This photo taken from video provided by WEAR-TV shows emergency responders near the Naval Air Base Station in Pensacola, Fla., Friday, Dec. 6, 2019. The US Navy is confirming that an active shooter and one other person are dead after gunfire at the Naval Air Station in Pensacola. Area hospital representatives tell The Associated Press that at least 11 people were hospitalized. The base remains locked down amid a huge law enforcement response.  (WEAR-TV via AP)

US digs into Saudi shooting suspect motive in Navy shooting

December 06, 2019 - 4:45 pm

WASHINGTON (AP) — U.S. law enforcement officials were digging into the background of the suspected Florida Naval station shooter Friday, to determine the Saudi Air Force officer's motive and whether it was connected to terrorism.

As questions swirled about the shooting, which left four people dead and multiple people wounded, officials identified the suspect as 2nd Lt. Mohammed Saeed Alshamrani, an aviation officer in the Saudi Air Force. The officials spoke on condition of anonymity to discuss an ongoing investigation.

Alshamrani was attending the aviation school at the base, one of hundreds of international military members who are receiving training there. The shooter opened fire in a classroom building on Friday morning.

The U.S. has long had a robust training program for Saudis, providing assistance in the U.S. and in the Kingdom. And the Trump administration has sent several Patriot missile batters and hundreds of troops to Saudi Arabia this year in the wake of attacks on the kingdom that officials blame on Iran.

On Friday, President Donald Trump said he got a call from Saudi King Salman, who expressed “his sincere condolences" and sent sympathies to the families of those involved.

“The King said that the Saudi people are greatly angered by the barbaric actions of the shooter, and that this person in no way shape or form represents the feelings of the Saudi people who love the American people,” said Trump in a tweet.

The shooting, however, shined a spotlight on what has been a sometimes rocky relationship with the kingdom.

The U.S. earlier this year agreed to send three Patriot missile batteries, dozens of fighter jets and other aircraft to Saudi Arabia. And in October, Defense Secretary Mark Esper visited Prince Sultan Air Base to see one of the batteries and talk about efforts to get other allies to contribute to the defense of Saudi Arabia and the Gulf region to counter threats from Iran.

But the kingdom is still trying to recover from the killing last year of Washington Post columnist Jamal Khashoggi at the Saudi Consulate in Istanbul. Saudi intelligence officials and a forensic doctor killed and dismembered Khashoggi on Oct. 2, 2018, just as his fiancée waited outside the diplomatic mission.

Khashoggi, long a royal court insider, had been in self-imposed exile in the U.S. while writing critically of Saudi Crown Prince Mohammed bin Salman, son of the oil-rich nation's King Salman.
+++
ACTIVITY:
Copy from the news article about the Pensacola shooting the part that opens with the words containing "This photo taken" and closes with "connected to terrorism.". The data that follows is separate material, unrelated to the news article above.

GIVEN INFORMATION:
+++
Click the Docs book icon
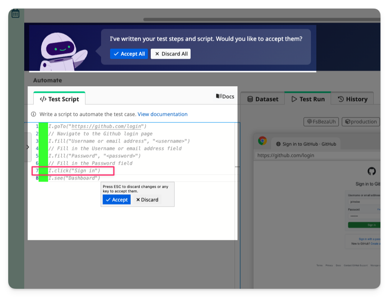Viewport: 389px width, 297px height. pyautogui.click(x=219, y=97)
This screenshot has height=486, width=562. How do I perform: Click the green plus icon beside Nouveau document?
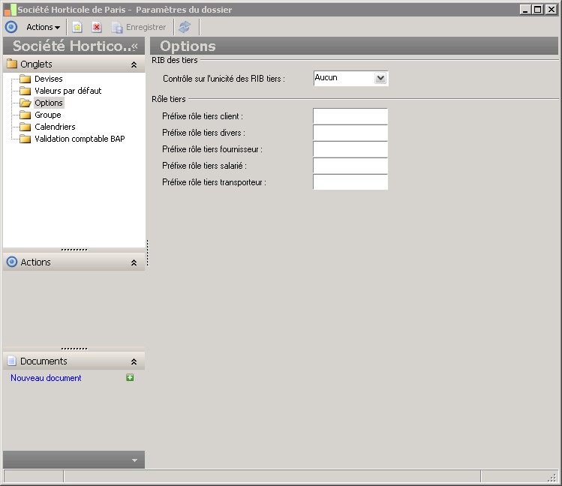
+++
ANSWER AREA:
This photo taken from video provided by WEAR-TV shows emergency responders near the Naval Air Base Station in Pensacola, Fla., Friday, Dec. 6, 2019. The US Navy is confirming that an active shooter and one other person are dead after gunfire at the Naval Air Station in Pensacola. Area hospital representatives tell The Associated Press that at least 11 people were hospitalized. The base remains locked down amid a huge law enforcement response.  (WEAR-TV via AP)

US digs into Saudi shooting suspect motive in Navy shooting

December 06, 2019 - 4:45 pm

WASHINGTON (AP) — U.S. law enforcement officials were digging into the background of the suspected Florida Naval station shooter Friday, to determine the Saudi Air Force officer's motive and whether it was connected to terrorism.